Los colegios electorales de País Vasco y Galicia han amanecido preparados para una jornada electoral única. Se pueden apreciar nuevos 'invitados' en esos espacios, como los geles hidroalcohólicos, mascarillas, señalizaciones para controlar el aforo...

Todo eso se une a las ya tradicionales urnas, papeletas y números de mesa. En Galicia, están llamados a las urnas más de dos millones y medio de gallegos, con Burela como uno de los puntos claves por los brotes de casos de COVID-19.

Allí se concentran 138 casos positivos del brote de A Mariña, uno de los más preocupantes del territorio nacional. Ninguno de ellos podrá salir de casa para ejercer su derecho al voto. El resto sí, pero con fuertes medidas de seguridad. Sin imprevistos, los centros electorales de la zona de A Mariña han abierto puntuales, a las 9:00 horas de la mañana.
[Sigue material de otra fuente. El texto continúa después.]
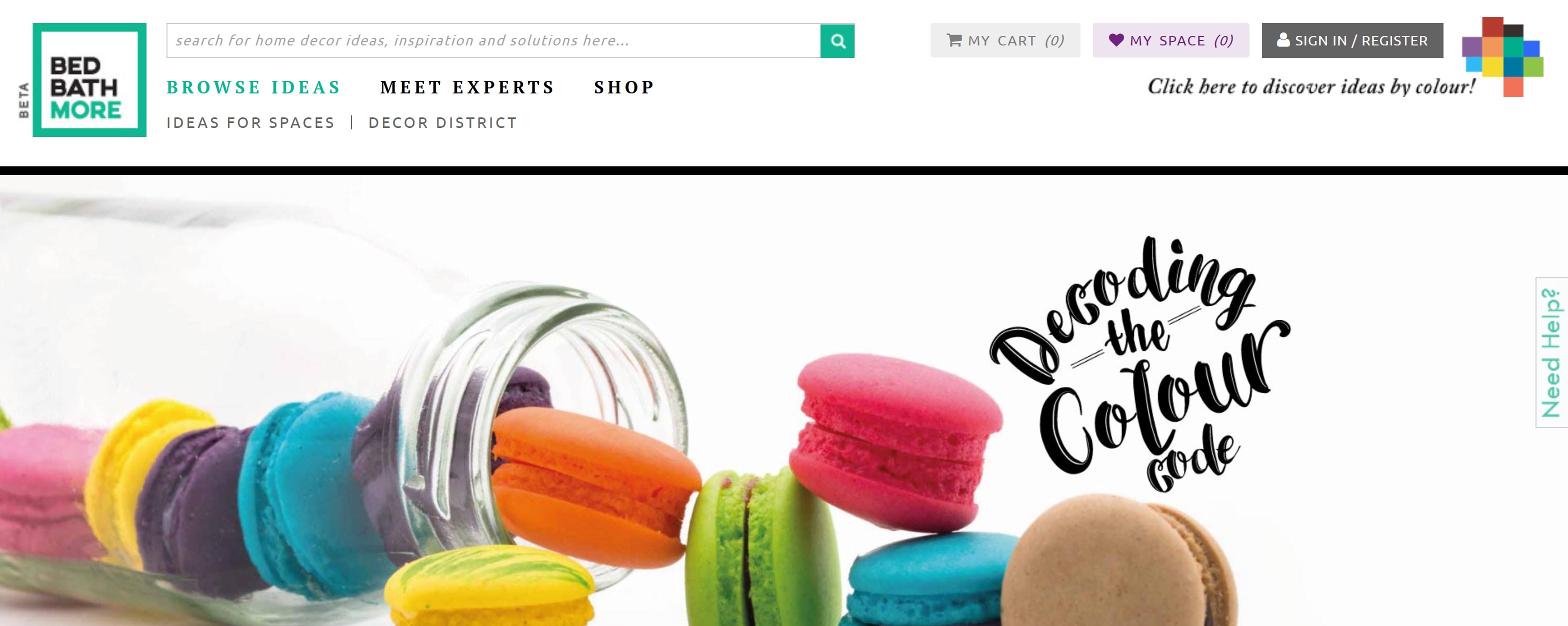The image size is (1568, 626).
Task: Click the blue square in colour mosaic
Action: pyautogui.click(x=1532, y=48)

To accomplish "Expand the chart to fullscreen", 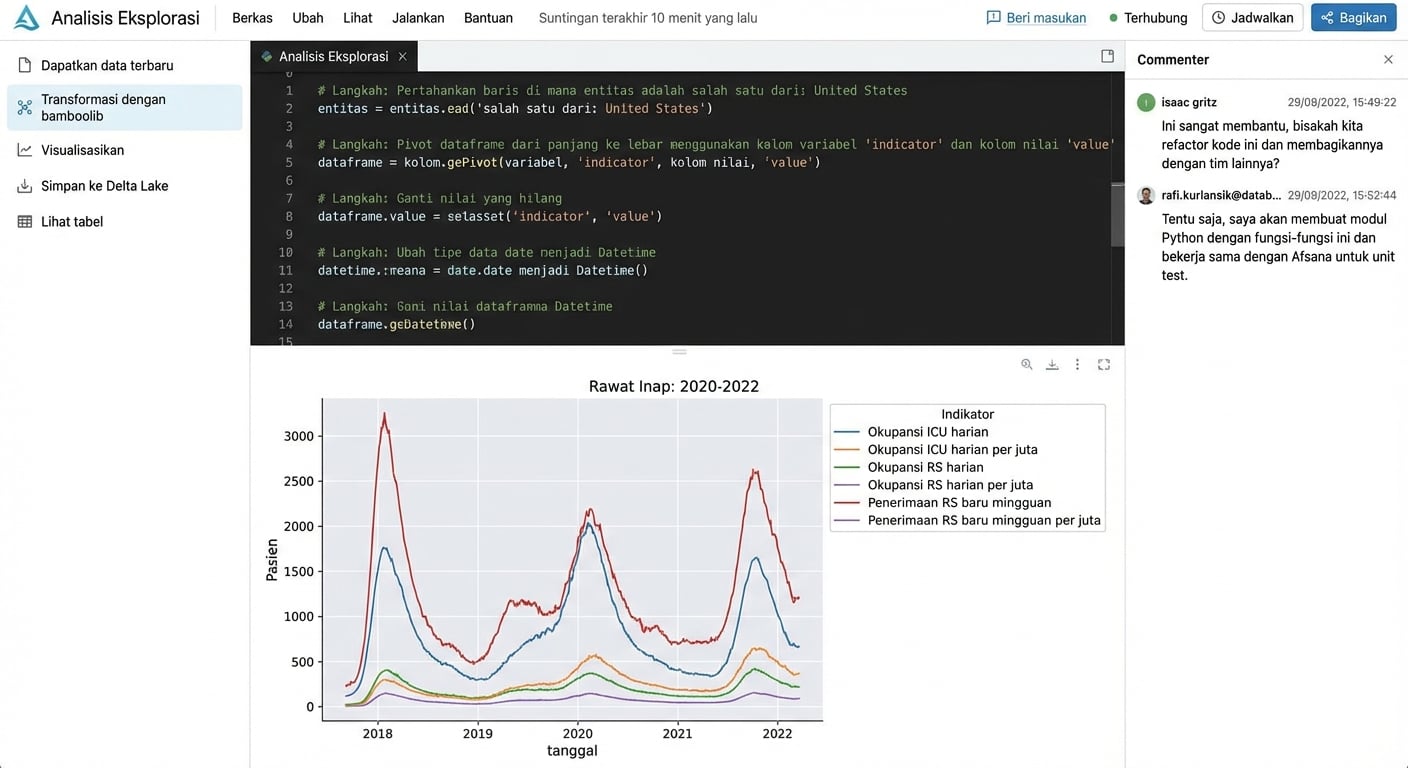I will coord(1104,365).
A la entrada, basta con respetar la distancia de seguridad. Una vez dentro, gel hidroalcohólico y el voto, preferiblemente, también preparado. Es obligatorio llevar mascarilla durante todo el proceso y respetando siempre la señalización. Importante también evitar siempre el contacto innecesario, depositando el DNI en una bandeja y el voto en una urna.

En Ordizia, con una situación similar por la amenaza del virus, parece que no ha afectado ese posible miedo para acudir a las urnas. En pleno brote, los mayores acudían a votar los primeros. Sin miedo y con memoria.

De nuevo, medidas excepcionales de seguridad, con los mismos 'invitados' que en Galicia. Allí, a las 12:00 horas, la participación que se registra es del 19,65%. Llamativos los montones de sobres de voto por correo en las mesas, que se ha incrementado este año de una manera notoria.